## WHAT YOU HAVE TO DO
Render every item below as a numbered list, skipping any blank lines.

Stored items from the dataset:
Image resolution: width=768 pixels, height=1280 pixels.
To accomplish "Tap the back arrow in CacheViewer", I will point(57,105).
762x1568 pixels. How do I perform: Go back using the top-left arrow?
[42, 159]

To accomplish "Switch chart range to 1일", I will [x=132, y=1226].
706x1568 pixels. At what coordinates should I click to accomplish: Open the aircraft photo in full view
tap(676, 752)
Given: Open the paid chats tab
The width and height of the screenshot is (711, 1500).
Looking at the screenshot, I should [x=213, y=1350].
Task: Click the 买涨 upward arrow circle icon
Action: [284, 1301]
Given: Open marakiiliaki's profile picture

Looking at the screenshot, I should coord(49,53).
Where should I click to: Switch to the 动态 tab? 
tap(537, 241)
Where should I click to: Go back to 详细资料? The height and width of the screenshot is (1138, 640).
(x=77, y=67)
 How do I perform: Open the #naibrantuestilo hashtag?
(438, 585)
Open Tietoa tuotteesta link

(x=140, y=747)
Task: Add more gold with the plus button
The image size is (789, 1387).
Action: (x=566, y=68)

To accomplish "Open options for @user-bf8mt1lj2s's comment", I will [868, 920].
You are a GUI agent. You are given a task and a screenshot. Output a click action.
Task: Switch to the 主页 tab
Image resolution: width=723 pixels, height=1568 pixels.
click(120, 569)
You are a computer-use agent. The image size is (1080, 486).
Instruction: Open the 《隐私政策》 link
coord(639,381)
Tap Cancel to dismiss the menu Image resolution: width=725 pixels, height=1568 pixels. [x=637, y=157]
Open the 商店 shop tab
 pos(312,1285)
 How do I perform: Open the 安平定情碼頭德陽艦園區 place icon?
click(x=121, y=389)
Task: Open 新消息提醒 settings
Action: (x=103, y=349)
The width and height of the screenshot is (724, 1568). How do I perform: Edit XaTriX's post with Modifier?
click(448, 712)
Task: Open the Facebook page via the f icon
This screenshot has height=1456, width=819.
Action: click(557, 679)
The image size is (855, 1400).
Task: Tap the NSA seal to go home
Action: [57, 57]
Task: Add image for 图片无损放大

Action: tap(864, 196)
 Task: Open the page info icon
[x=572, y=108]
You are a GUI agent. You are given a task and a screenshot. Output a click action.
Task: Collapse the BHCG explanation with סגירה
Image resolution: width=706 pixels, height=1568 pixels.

## EXERCISE RESULT
1. Image resolution: width=768 pixels, height=1280 pixels.
2. To accomplish "Tap the back arrow in CacheViewer", I will point(57,105).
3. 762x1568 pixels. How do I perform: Go back using the top-left arrow?
4. [42, 159]
5. To accomplish "Switch chart range to 1일", I will [x=132, y=1226].
6. 706x1568 pixels. At what coordinates should I click to accomplish: Open the aircraft photo in full view
7. tap(676, 752)
8. Given: Open the paid chats tab
9. The width and height of the screenshot is (711, 1500).
10. Looking at the screenshot, I should [x=213, y=1350].
11. Task: Click the 买涨 upward arrow circle icon
12. Action: [284, 1301]
13. Given: Open marakiiliaki's profile picture
14. Looking at the screenshot, I should coord(49,53).
15. Where should I click to: Switch to the 动态 tab? 
16. tap(537, 241)
17. Where should I click to: Go back to 详细资料? The height and width of the screenshot is (1138, 640).
18. (x=77, y=67)
19.  How do I perform: Open the #naibrantuestilo hashtag?
20. (438, 585)
21. Open Tietoa tuotteesta link
22. (x=140, y=747)
23. Task: Add more gold with the plus button
24. The image size is (789, 1387).
25. Action: (x=566, y=68)
26. To accomplish "Open options for @user-bf8mt1lj2s's comment", I will [868, 920].
27. You are a GUI agent. You are given a task and a screenshot. Output a click action.
28. Task: Switch to the 主页 tab
29. Image resolution: width=723 pixels, height=1568 pixels.
30. click(120, 569)
31. You are a computer-use agent. The image size is (1080, 486).
32. Instruction: Open the 《隐私政策》 link
33. coord(639,381)
34. Tap Cancel to dismiss the menu Image resolution: width=725 pixels, height=1568 pixels. [x=637, y=157]
35. Open the 商店 shop tab
36.  pos(312,1285)
37.  How do I perform: Open the 安平定情碼頭德陽艦園區 place icon?
38. click(x=121, y=389)
39. Task: Open 新消息提醒 settings
40. Action: (x=103, y=349)
41. The width and height of the screenshot is (724, 1568). How do I perform: Edit XaTriX's post with Modifier?
42. click(448, 712)
43. Task: Open the Facebook page via the f icon
44. This screenshot has height=1456, width=819.
45. Action: click(557, 679)
46. The image size is (855, 1400).
47. Task: Tap the NSA seal to go home
48. Action: [57, 57]
49. Task: Add image for 图片无损放大
50. Action: tap(864, 196)
51.  Task: Open the page info icon
52. [x=572, y=108]
53. You are a GUI agent. You are given a task and a screenshot. Output a click action.
54. Task: Collapse the BHCG explanation with סגירה
55. Image resolution: width=706 pixels, height=1568 pixels.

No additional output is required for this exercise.